- **Excerpted data**:

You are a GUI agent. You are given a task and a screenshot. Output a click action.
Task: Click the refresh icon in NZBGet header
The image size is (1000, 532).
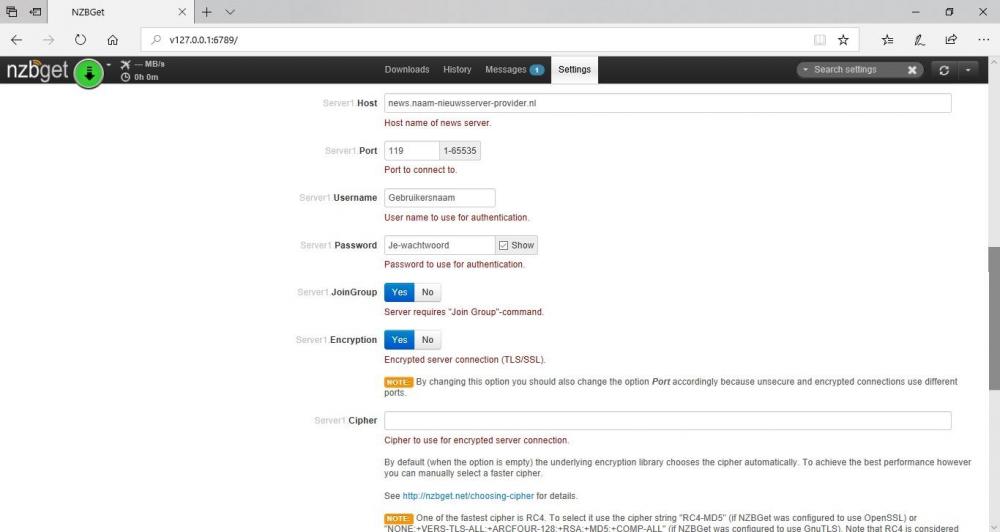[x=943, y=70]
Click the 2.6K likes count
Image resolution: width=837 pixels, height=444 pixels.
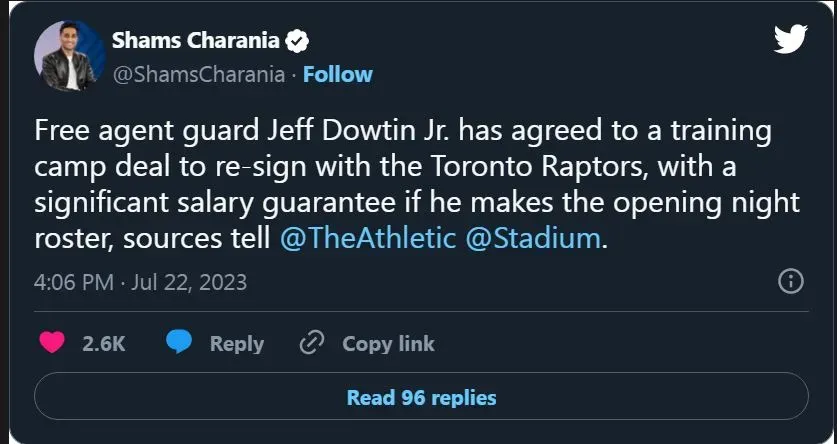[x=104, y=343]
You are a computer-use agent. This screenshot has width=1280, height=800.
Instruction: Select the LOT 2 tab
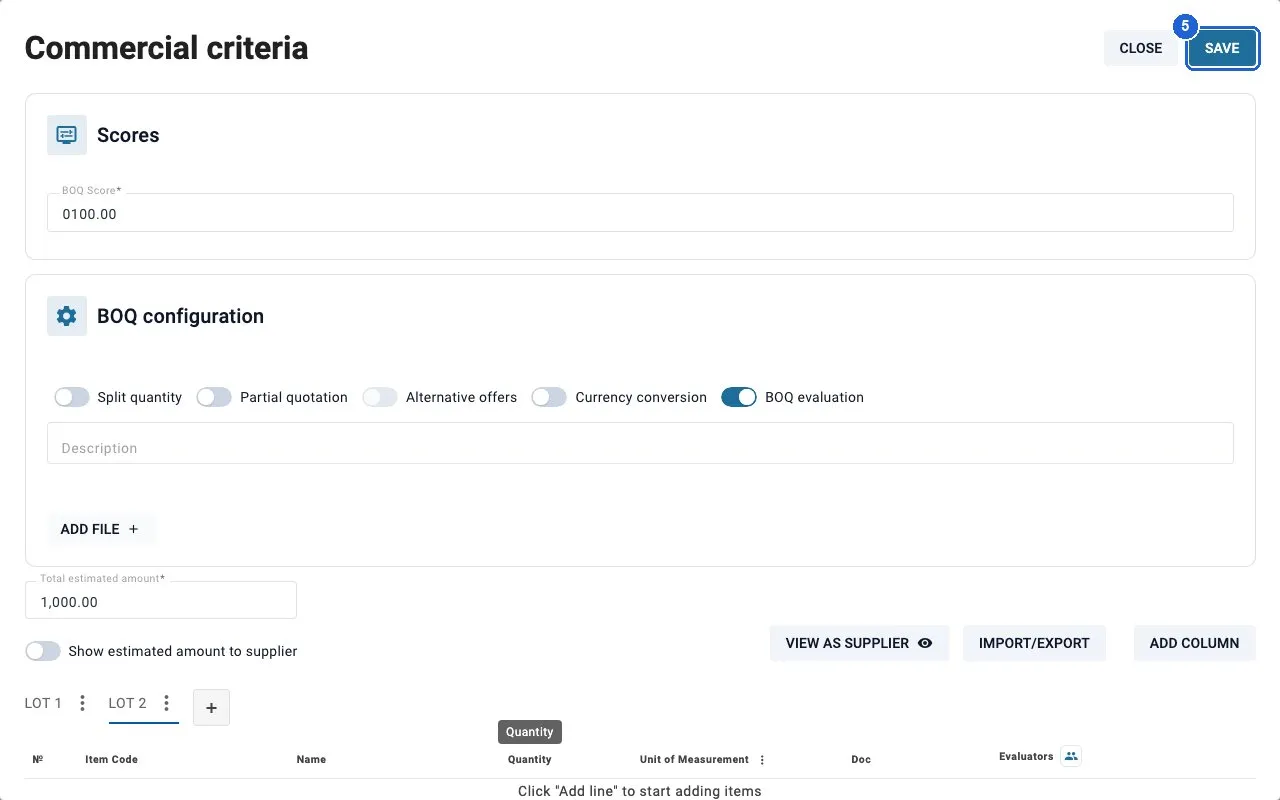pyautogui.click(x=127, y=703)
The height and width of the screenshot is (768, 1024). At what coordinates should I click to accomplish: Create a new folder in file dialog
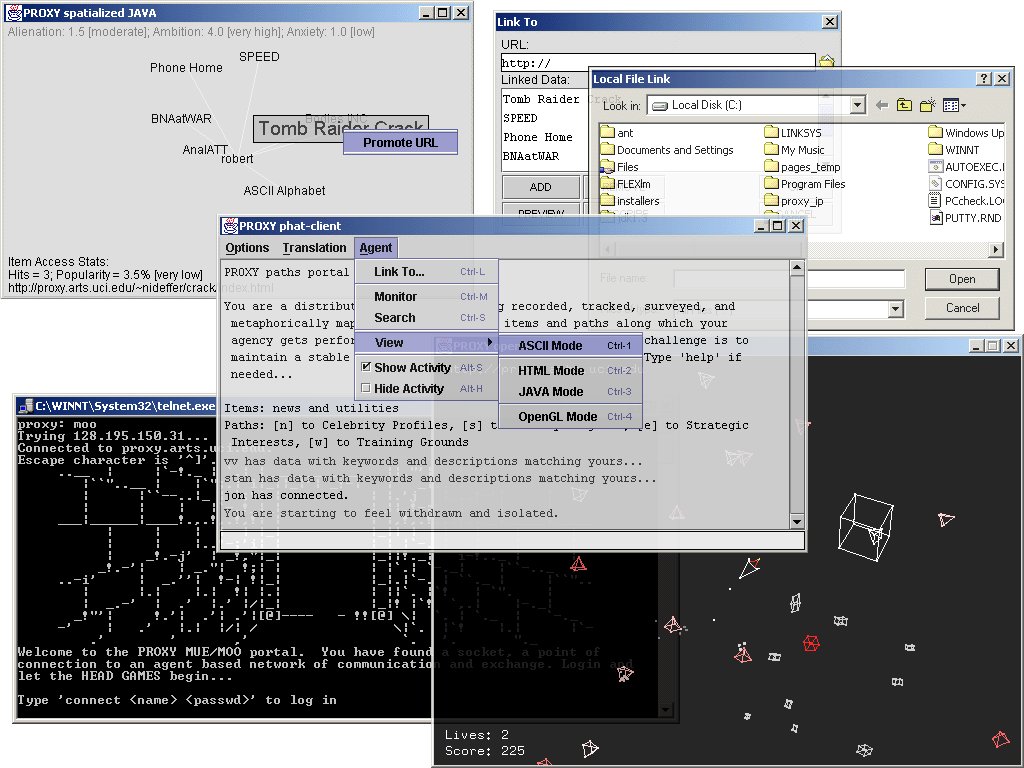coord(927,105)
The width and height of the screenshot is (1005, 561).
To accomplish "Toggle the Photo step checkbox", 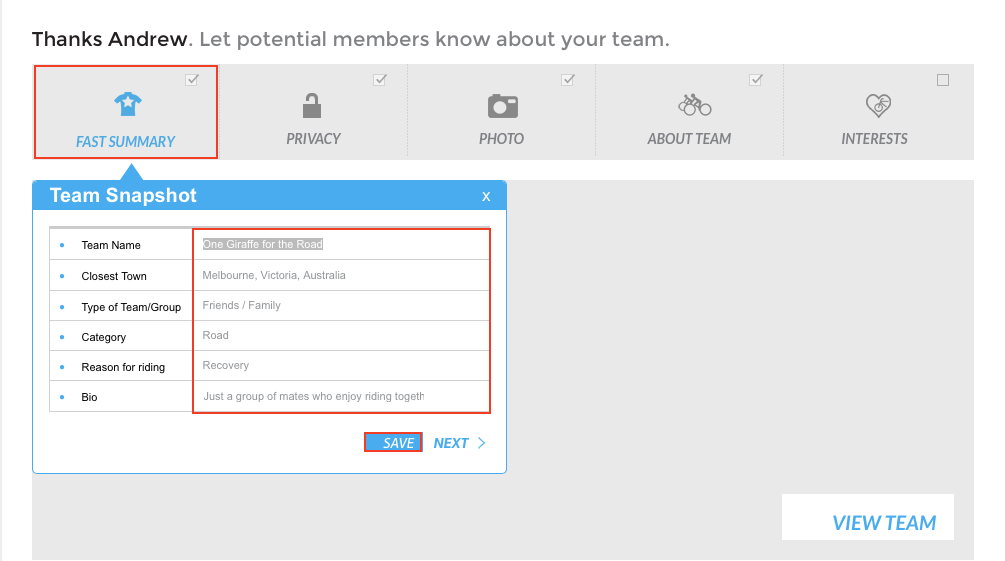I will [x=567, y=80].
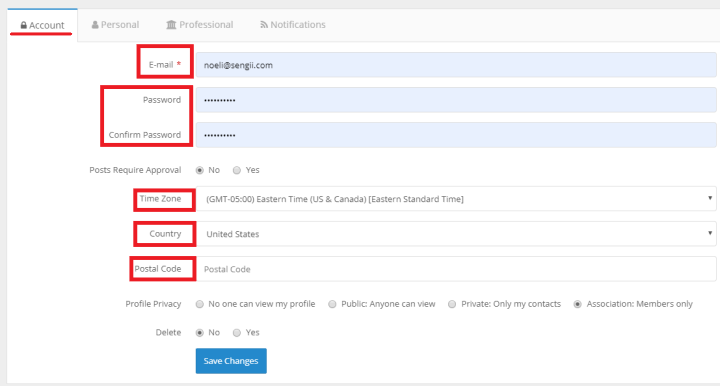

- **What you will do**: A verbatim reproduction is expected: starting at the line above that has "Task: Click the refresh icon in NZBGet header", ending at the line that has "You are a computer-use", both included, and with no pictures and no other lines.

- **Task output**:
Task: Click the refresh icon in NZBGet header
The image size is (1000, 532).
[x=943, y=70]
Click the 2.6K likes count
Image resolution: width=837 pixels, height=444 pixels.
[x=104, y=343]
You are a computer-use agent. This screenshot has width=1280, height=800.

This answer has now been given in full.